The push for a “clean” repeal of Obamacare died Wednesday after Senate Republicans were unable to rally the votes, forcing leaders to turn to watered-down proposals that would repeal only some of the onerous parts of the troubled health care law.
Seven Republicans, including six who supported it two years ago, voted against repeal. Fellow Republicans said they broke their promise to voters.
The party’s defectors said they wouldn’t commit to repeal without knowing what would replace it.
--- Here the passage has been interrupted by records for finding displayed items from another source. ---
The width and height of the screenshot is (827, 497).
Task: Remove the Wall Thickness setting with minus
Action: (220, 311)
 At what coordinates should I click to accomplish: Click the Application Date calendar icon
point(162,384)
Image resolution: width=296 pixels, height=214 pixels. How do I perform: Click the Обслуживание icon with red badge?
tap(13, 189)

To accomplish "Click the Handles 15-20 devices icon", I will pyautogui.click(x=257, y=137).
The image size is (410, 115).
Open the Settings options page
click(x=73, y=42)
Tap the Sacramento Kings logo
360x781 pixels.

The two-year grace period that party leaders wrote into the repeal proposal wasn’t enough of an assurance, they said, and millions of Americans could lose coverage if an alternative plan wasn’t in place.
With their backs against the wall, Republican leaders are floating a last-ditch “skinny” repeal. Details are still being finalized, but Republicans described it as ditching Obamacare’s unpopular mandate requiring individuals to hold insurance, its rule requiring large employers to provide coverage and its tax on medical device sales.
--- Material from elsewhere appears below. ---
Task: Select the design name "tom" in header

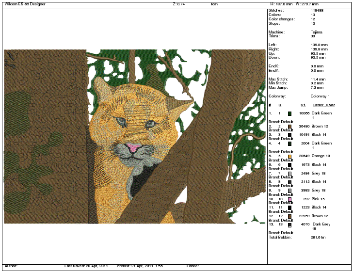Action: click(x=214, y=4)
The idea is to prolong the debate so Senate negotiators can sit down with House lawmakers, who passed a repeal-and-replacement plan in May, and try to work out a broader deal in a conference committee.
“What you’re really voting on is to try and keep the discussions alive with the House and Senate. It’s not the policy itself,” said Sen. Bob Corker, Tennessee Republican.
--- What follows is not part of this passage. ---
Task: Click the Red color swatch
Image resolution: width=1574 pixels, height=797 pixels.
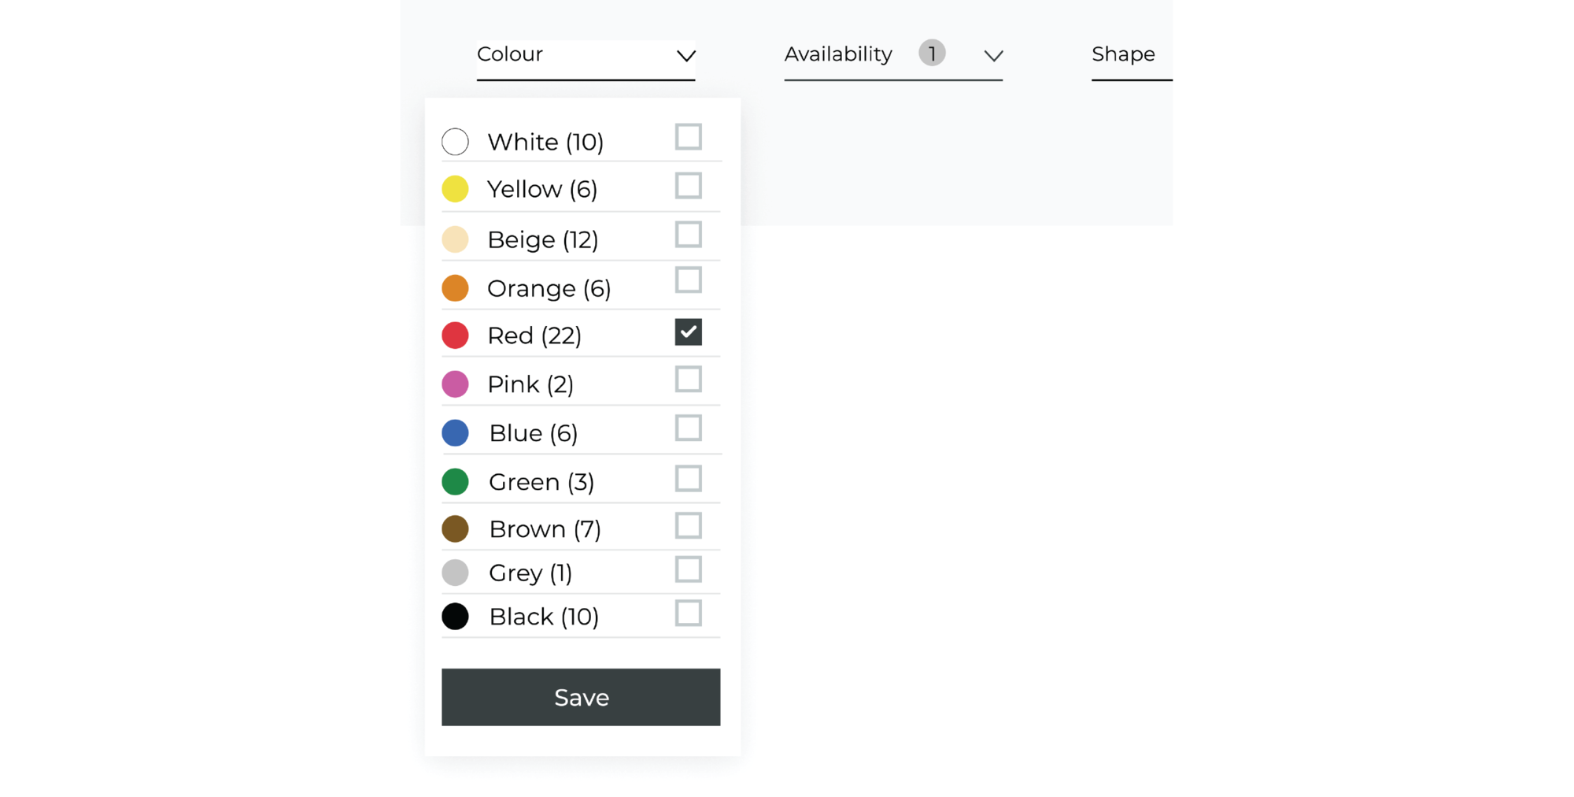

It was a far cry from Republicans’ seven-year pledge to voters to rip out Obamacare, “root and branch,” once they were put in charge of Congress and the White House.
The seven Republicans who joined Democrats in opposing repeal were Sens. Susan M. Collins of Maine, Lisa Murkowski of Alaska, Shelley Moore Capito of West Virginia, Dean Heller of Nevada, John McCain of Arizona, Rob Portman of Ohio, and Lamar Alexander of Tennessee, chairman of the Senate Health, Education, Labor and Pensions Committee.
All but Ms. Collins voted for the 2015 repeal, which President Obama vetoed.
“Today’s vote is a major disappointment to people who were promised full repeal,” said Sen. Ben Sasse, Nebraska Republican. “We still have a long, long way to go both in health policy and in honesty.”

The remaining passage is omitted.